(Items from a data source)
__________________________________________________
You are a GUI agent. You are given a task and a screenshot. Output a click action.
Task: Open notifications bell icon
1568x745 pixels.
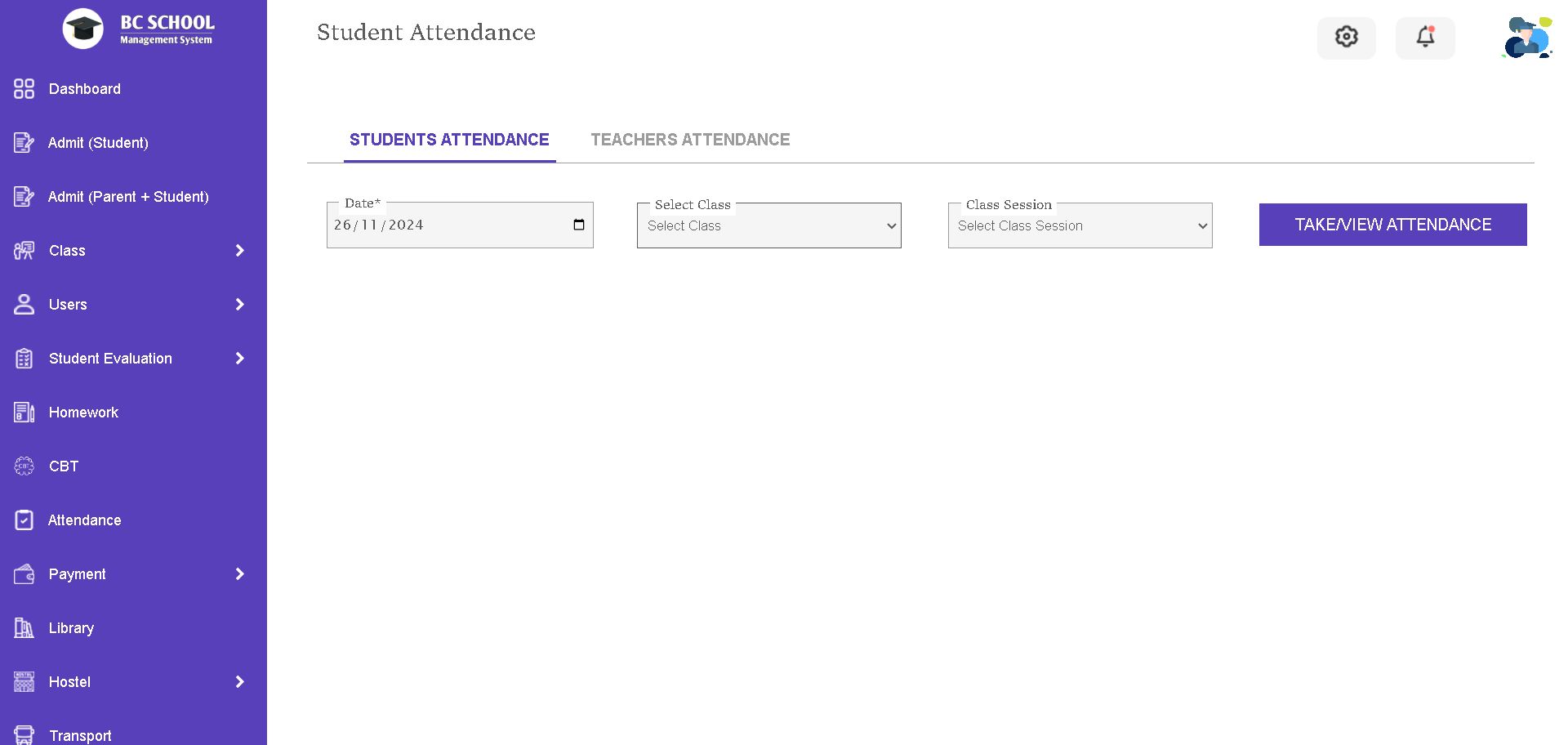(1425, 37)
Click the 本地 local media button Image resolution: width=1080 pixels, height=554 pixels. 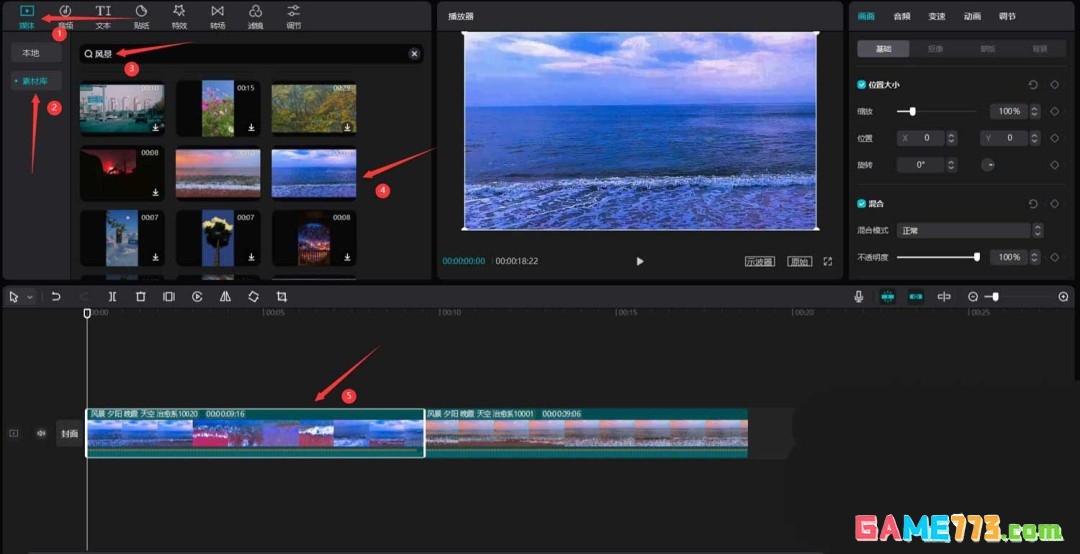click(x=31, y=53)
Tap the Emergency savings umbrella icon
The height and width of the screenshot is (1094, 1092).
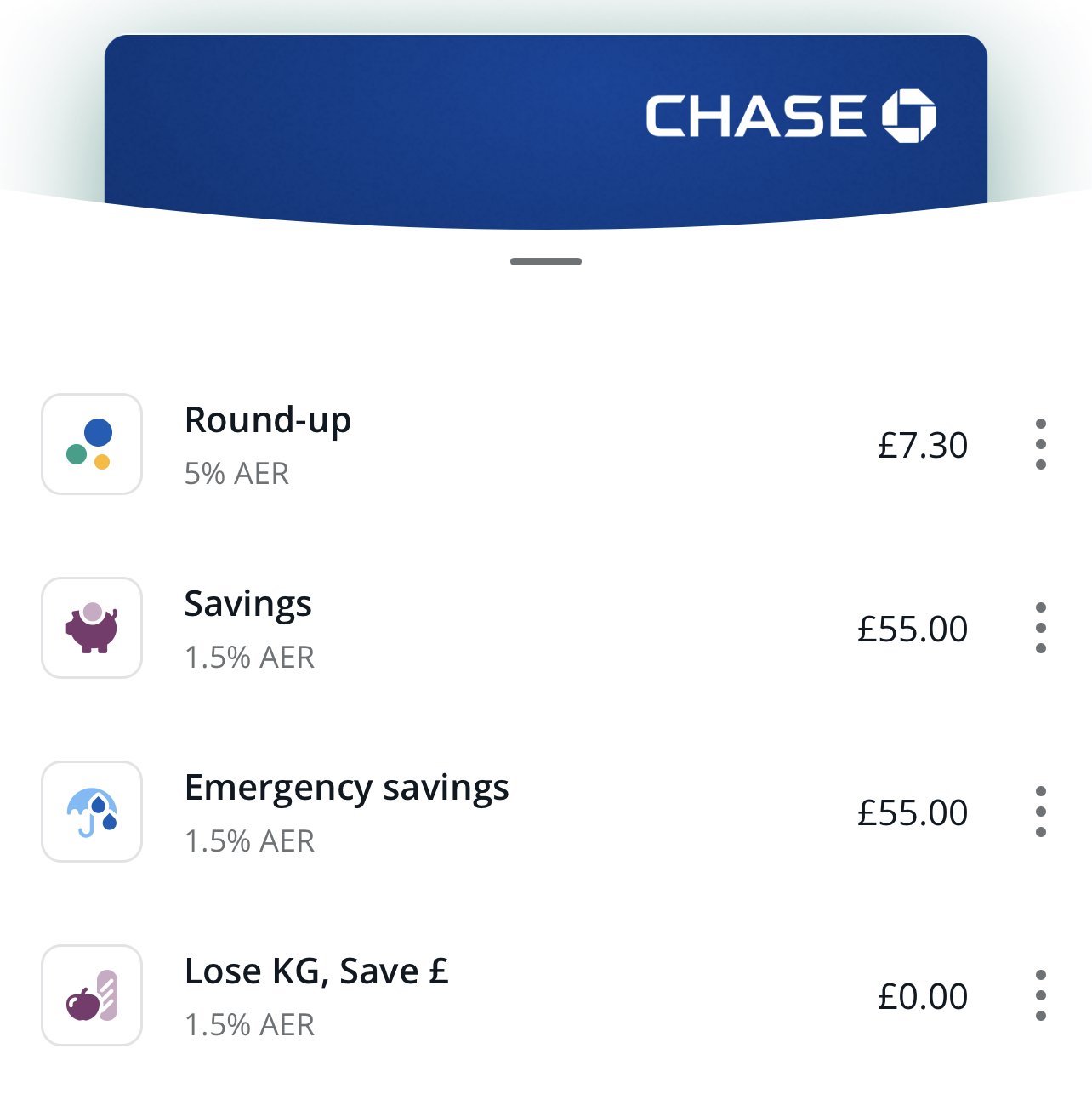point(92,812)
__________________________________________________
*Exercise requirements*.
Every line from the one with "Tap the Emergency savings umbrella icon" through the end of the records above belongs in the answer, copied exactly; no picture does.

*Solution to the exercise*.
Tap the Emergency savings umbrella icon
The height and width of the screenshot is (1094, 1092).
point(92,812)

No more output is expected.